The token club hit of the week slips in at Number 19 - Watchin' by the Freemasons and Amanda Wilson. It is the similar sounding follow up to Love On My Mind which hit Number 11 in September last year.
The latest stage in the solo career of former Blur guitarist Graham Coxon is the appropriately titled Standing On My Own Again. It is the first single taken from what will actually be his sixth solo album Love Travels At Illegal Speeds. His last album came in 2004, Happiness In Magazines which turned out to be his most successful to date, spawning four Top 40 singles, the biggest of which was the fourth one Freakin' Out which hit Number 19 and which but for one chart place remains for the moment his biggest solo hit. Mention, of course, must be made of Blur's 1999 single Coffee And TV on which Coxon took lead vocals for a change and which peaked at Number 11.

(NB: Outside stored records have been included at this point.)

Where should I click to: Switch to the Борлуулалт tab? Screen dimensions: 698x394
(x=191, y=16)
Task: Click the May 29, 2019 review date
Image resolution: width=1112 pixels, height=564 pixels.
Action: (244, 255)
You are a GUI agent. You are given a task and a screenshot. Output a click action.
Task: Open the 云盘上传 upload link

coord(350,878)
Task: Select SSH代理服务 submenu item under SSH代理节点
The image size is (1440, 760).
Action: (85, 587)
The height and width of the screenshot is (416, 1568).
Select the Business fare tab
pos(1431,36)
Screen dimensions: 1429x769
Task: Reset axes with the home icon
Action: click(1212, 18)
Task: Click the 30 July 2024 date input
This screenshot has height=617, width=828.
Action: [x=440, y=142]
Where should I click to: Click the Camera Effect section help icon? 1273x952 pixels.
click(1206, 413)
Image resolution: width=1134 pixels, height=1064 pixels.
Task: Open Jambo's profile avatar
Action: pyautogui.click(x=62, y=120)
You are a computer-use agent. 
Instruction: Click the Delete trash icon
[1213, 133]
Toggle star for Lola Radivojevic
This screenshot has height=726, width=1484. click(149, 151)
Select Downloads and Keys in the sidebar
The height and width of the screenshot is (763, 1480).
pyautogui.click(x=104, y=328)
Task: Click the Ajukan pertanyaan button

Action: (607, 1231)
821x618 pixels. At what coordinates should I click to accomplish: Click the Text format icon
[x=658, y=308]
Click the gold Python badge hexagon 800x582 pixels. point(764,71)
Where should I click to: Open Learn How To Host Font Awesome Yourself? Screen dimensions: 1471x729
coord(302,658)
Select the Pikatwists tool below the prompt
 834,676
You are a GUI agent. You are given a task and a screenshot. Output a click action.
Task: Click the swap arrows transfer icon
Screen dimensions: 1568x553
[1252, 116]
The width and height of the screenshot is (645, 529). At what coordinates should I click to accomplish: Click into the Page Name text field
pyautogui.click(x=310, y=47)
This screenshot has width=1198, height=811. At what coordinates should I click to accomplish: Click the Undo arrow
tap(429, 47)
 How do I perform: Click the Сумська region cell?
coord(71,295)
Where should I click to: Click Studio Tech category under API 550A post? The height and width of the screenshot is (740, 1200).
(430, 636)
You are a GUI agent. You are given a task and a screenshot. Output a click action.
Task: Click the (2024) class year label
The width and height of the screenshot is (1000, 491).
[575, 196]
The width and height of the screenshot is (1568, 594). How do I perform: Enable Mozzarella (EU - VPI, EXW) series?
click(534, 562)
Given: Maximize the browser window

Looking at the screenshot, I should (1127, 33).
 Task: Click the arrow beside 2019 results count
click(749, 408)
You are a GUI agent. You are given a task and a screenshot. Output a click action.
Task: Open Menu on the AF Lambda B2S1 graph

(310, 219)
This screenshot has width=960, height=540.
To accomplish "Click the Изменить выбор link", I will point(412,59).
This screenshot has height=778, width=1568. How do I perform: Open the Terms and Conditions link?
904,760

The final new single of note this week lands right the way down at Number 28 and concerns the fascinating career to date of Jack Johnson. His album In Between Dreams is actually his third but it was the release of it early last year that brought him to people's attention in this country - so much so that he memorably won the "Best International Newcomer" award at the Brits last month. This immediately propelled the album to the top of the chart and brought to people's attention that he had so far failed to have a Top 40 single, Good People being his biggest hit reaching Number 50 early last year. All that changes this week as Better Together becomes the fifth single and fourth track to be taken from the album and now sneaks in at Number 28 to become his biggest hit to date. Fascinatingly the record company is now also taking the opportunity to re-promote his 2003 release On And On, running a series of TV commercials in the vein of "hey, this guy doesn't have just one great album out - he has two!"
That's all for this week, but watch out for the chart in seven days time. This week a series of tweaks to the chart rules kick in - most crucially the one which allows singles to chart on the basis of digital sales only in the week before they are physically released to the shops.